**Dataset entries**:
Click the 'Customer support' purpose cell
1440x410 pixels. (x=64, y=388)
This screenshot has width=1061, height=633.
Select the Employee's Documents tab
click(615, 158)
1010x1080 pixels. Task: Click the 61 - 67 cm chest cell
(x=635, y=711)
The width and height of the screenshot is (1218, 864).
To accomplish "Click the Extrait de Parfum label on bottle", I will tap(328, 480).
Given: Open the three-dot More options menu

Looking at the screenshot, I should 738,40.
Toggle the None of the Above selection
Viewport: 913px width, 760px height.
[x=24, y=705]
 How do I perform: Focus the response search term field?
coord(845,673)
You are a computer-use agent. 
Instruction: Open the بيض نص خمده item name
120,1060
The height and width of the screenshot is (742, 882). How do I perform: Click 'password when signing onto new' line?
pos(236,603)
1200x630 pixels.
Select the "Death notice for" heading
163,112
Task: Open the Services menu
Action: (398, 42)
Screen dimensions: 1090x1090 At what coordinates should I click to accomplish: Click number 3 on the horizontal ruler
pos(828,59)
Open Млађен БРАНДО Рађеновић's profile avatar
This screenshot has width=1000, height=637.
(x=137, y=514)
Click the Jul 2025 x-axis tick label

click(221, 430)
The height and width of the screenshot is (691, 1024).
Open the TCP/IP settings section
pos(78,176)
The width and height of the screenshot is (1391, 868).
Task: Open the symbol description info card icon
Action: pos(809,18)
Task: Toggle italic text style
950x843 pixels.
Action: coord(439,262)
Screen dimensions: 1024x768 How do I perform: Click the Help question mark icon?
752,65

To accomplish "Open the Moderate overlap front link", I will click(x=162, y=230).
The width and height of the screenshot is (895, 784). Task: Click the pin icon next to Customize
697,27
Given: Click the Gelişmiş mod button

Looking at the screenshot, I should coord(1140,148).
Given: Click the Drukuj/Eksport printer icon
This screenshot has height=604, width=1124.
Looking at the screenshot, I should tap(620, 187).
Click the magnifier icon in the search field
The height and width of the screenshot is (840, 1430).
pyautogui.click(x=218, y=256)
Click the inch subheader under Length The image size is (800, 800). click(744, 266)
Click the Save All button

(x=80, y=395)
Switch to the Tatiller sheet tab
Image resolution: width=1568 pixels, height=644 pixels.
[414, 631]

**What you should do**: Whenever the string "will" turns up in a line of the data, copy that line.

**Task output**:
To accomplish "Click the Extrait de Parfum label on bottle", I will tap(328, 480).
To accomplish "Open the Moderate overlap front link", I will click(x=162, y=230).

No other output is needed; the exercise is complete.